The feasibility study also demonstrated the potential value of the Scottish newborn blood spots archive for genetic (Table 1) and epigenetic studies (Fig. 1). DNA array technologies now require very small amounts of input material (200–400 ng), corresponding to less than one intact dried blood spot, and are readily scalable. If suitably indexed, a wide range of trait-defined or population-level studies would be possible. Indeed, we have shown that the epigenetic scores correlate well with circulating proteome scores and predict disease traits in Generation Scotland17. There is thus scope to investigate a wide range of health issues where ground-state knowledge at or around birth would be valuable. In most cases, the small amount of material required for DNA-based studies would leave material intact for other future assays. Again, obligatory return of processed data and analysis to the archive would maximise the public benefit. Retaining an archive of extracted DNA for additional and unforeseen uses would be prudent. These might include assays for the presence of non-host nucleic acid assays indicating prevalent infection. Feasibility studies to establish the possibility of other assays such as blood proteins, metabolites or environmental pollutants should be considered. In all cases, the public benefit would have to be seen to outweigh the cost and the consequential depletion of the archive.

Taken together, there is now an evidence base for wider public consultation to inform decisions about whether to lift the current research moratorium and if so under what ethics, oversight, governance and engagement terms and conditions. The public interest will however require that public support is established and maintained through transparency of purpose and demonstration of public benefit.

Our study has wider implications.

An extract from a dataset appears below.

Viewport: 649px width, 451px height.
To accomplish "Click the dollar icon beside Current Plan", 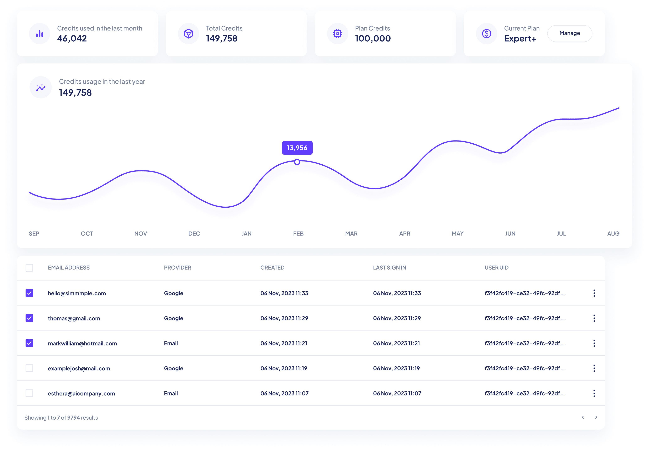I will pos(486,34).
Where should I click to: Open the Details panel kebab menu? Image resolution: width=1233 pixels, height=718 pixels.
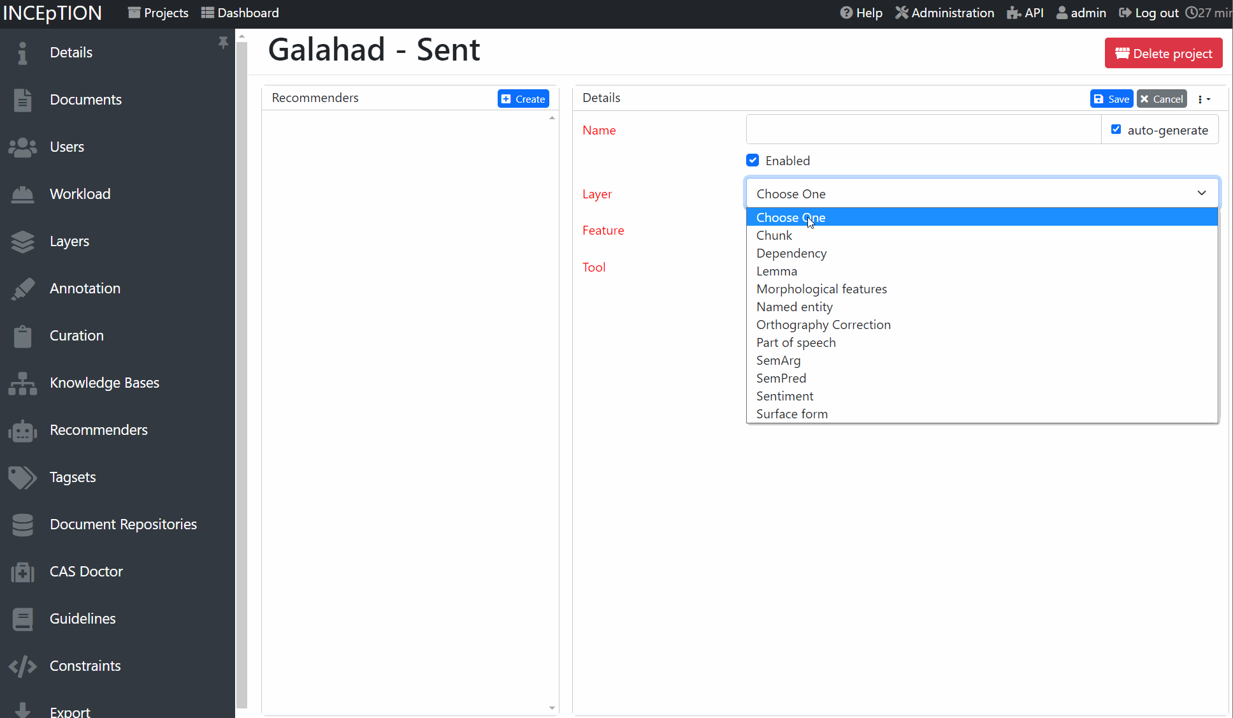1203,99
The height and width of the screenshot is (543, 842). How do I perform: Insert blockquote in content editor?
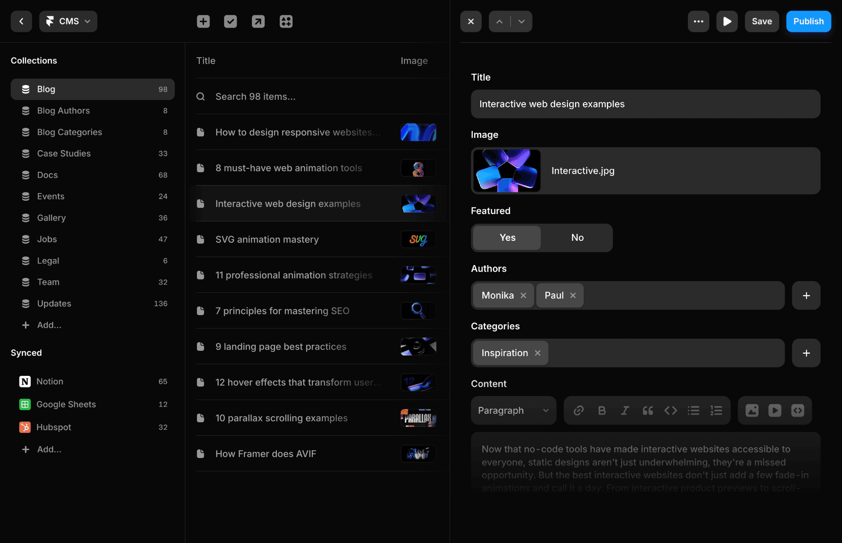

Birth cohorts are a bedrock of much epidemiological research but are limited by cost, attrition and bias. Unbiased routine data collections have proved crucial in measuring the impact on health of environmental exposures, such as smoking, poisoning, pollution and infection, and policy changes introduced to mitigate these exposures. They do not however take account of biological factors. We now know that genetic factors influence resistance or vulnerability to all of these exposures to a greater or lesser extent. Population-level, newborn blood spot archives are uniquely positioned to integrate exposure data with biological data that is not compromised by selection bias. It would be possible to design well-powered studies against biological (including genetic) and non-biological (sociodemographic and environmental) criteria. The Scottish newborn blood spot archive has the potential to pioneer such an approach, subject to a positive outcome for the pending Public Consultation. Our study also provides a template for others to follow. In so doing, best practice could be shared, hypotheses tested, and published findings arising from conventional cohort studies replicated or refuted. For public support, robust and transparent governance must be put in place, with onward data sharing for legitimate use to maximise public benefit.